I'm now creating a TH05 thunderbolt GTX 680 FTW 4gb 2.0 x2 now... when they release one with 2.0 x4 I'll try SLI and say on forum -
even thunderbolt x8 will still bottleneck some aplications and gpu's. a x16 version would probably be 100% bottleneck free.
it's a very slow interface when compared to pci-e and external pci-e. still, the fastest external interface we have on notebooks, unfortunately. -
Yeah, GTX 690 have a bottleneck with loss of 1% on 2.0 x16 now compared to 3.0 16x
Next gen GTX due to launch in march will probably have a bigger gap -
But, for the most part, the variations in performance were pretty consistent based on the bandwidth of the interface.
The data that I present is extrapolated from the result aggregates (of the GTX 680).
That's not to say that performance isn't going to change depending on the application you are using, but that, for most applications, these should be fairly accurate.
As for variations between different graphics cards, I thought it was implicit.
Of course a lower performance card will be less affected by restricted bandwidth. If you had read the article you would have seen this is specifically addressing the GTX 680.
I clarified this in my initial post. -
I think you are confused by my "x2" notation. That was referring to bonding two separate Thunderbolt connections not that it is running on a PCIe x2 bus.
Thunderbolt is run on a PCIe 3.0 x4 bus, but is actually limited to a little over x1 per port. I've showed the the equivalent bandwidth in the chart.
I know it's a slow interface in comparison to pcie, but you must also keep in mind that even current high-end gaming is not saturating x16 PCIe.
Therefore there are going to be diminishing returns as you get into higher bandwidth performance and a 20Gbps Thunderbolt connection should be able to offer enough bandwidth for most applications.
That's not to say that something like bitcoin mining (or another GPGPU application) might not show a larger gap in performance. Extremely bandwidth intensive applications will of course have larger bottlenecks.
These are simply estimates based on aggregate performance (specifically for games). -
The article makes it clear what GPU they are testing.
Obviously for an older/lower performance card the eGPU performance will show less variation and skew closer to 100%.
For something like the GTX 690 I'd expect them to skew the other direction.

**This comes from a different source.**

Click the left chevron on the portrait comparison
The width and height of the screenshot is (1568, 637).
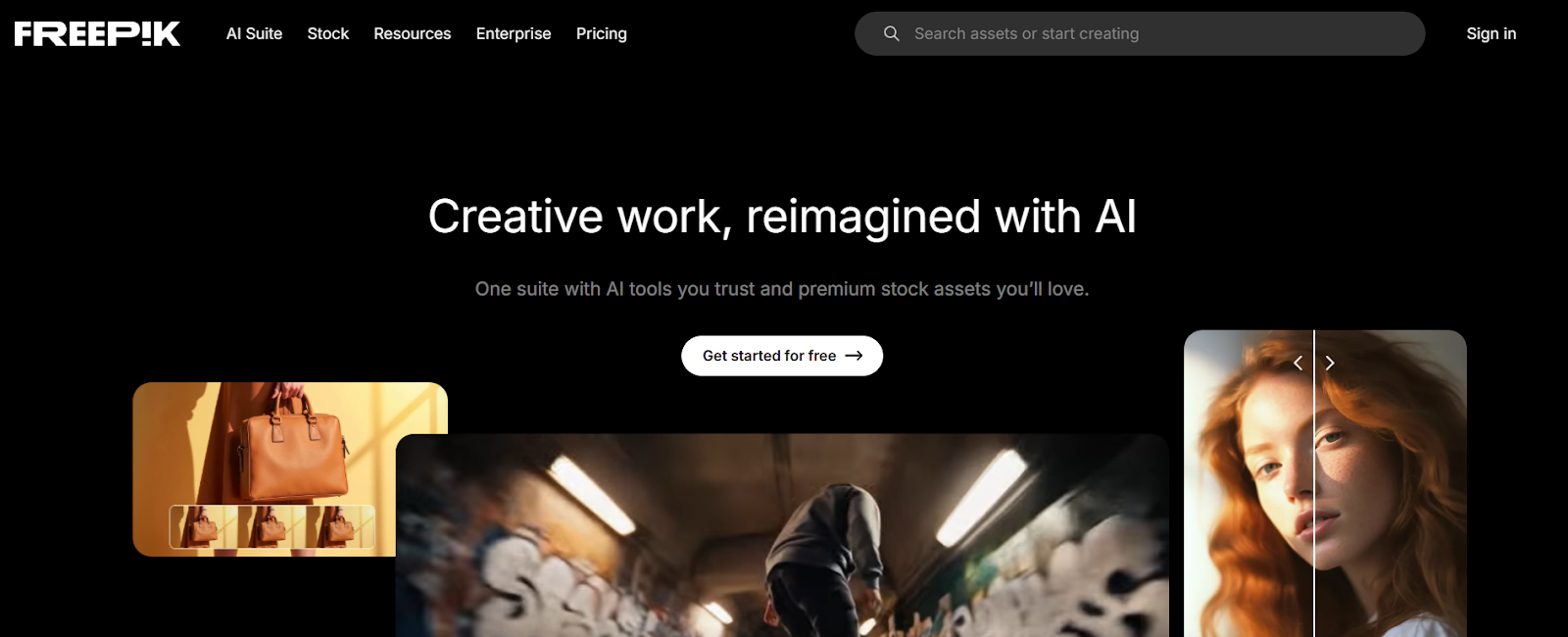(1298, 363)
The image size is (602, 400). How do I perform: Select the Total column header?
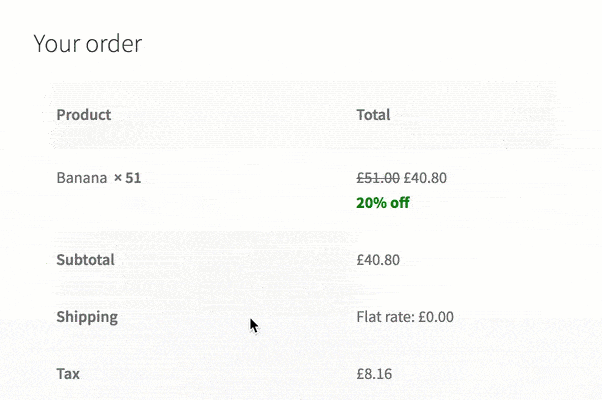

But I thought all of that was obvious, so i chose not to elaborate. I have clarified my post. -
it's not related to the card performance but rather on the bandwith. so a cheaper card might even perform better then a more expensive one. it's only related to bandwith. For example 2gpu cards perform very badly because they need much more bandwith and are heavily bottlenecked.
funny is, external pci-e spec has been around since 2009 at least with the same performance of pci-e and yet no one implements it on notebooks. -
I find it rather sad, not funny. With more and more OpenCL applications surfacing, the manufacturers are making sure they milk the last dollar out of us by making us buy complete systems instead of GPU upgrades. Commodore went the route of catering to the wishes of the consumers, on the Amiga 500 they had an expansion interface called "Zorro" which allowed expansion cards to be connected to the computer externally. You know how they ended up...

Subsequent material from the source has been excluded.